*ABOUT THIS EXERCISE*. Set down each entry exactly as it stands, without altering a single character.
Content starts
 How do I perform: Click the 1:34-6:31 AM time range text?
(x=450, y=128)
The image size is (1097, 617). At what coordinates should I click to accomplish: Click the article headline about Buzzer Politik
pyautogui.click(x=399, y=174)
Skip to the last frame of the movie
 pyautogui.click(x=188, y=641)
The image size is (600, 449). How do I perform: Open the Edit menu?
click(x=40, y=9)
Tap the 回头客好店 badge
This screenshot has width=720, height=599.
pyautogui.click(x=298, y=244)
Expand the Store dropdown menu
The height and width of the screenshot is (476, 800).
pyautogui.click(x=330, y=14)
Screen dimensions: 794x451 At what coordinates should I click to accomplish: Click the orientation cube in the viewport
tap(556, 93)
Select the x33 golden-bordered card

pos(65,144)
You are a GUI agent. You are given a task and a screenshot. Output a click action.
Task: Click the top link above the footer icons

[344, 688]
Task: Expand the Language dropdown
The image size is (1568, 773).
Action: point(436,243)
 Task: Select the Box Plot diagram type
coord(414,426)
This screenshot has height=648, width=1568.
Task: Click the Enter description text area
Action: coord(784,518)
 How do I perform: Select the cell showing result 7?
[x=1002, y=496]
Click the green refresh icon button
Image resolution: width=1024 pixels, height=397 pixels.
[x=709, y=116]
Content ends
*RESPONSE*.
 How do I perform: Click the 1:34-6:31 AM time range text?
(x=450, y=128)
The image size is (1097, 617). At what coordinates should I click to accomplish: Click the article headline about Buzzer Politik
pyautogui.click(x=399, y=174)
Skip to the last frame of the movie
 pyautogui.click(x=188, y=641)
The image size is (600, 449). How do I perform: Open the Edit menu?
click(x=40, y=9)
Tap the 回头客好店 badge
This screenshot has width=720, height=599.
pyautogui.click(x=298, y=244)
Expand the Store dropdown menu
The height and width of the screenshot is (476, 800).
pyautogui.click(x=330, y=14)
Screen dimensions: 794x451 At what coordinates should I click to accomplish: Click the orientation cube in the viewport
tap(556, 93)
Select the x33 golden-bordered card

pos(65,144)
You are a GUI agent. You are given a task and a screenshot. Output a click action.
Task: Click the top link above the footer icons

[344, 688]
Task: Expand the Language dropdown
The image size is (1568, 773).
Action: point(436,243)
 Task: Select the Box Plot diagram type
coord(414,426)
This screenshot has height=648, width=1568.
Task: Click the Enter description text area
Action: coord(784,518)
 How do I perform: Select the cell showing result 7?
[x=1002, y=496]
Click the green refresh icon button
Image resolution: width=1024 pixels, height=397 pixels.
[x=709, y=116]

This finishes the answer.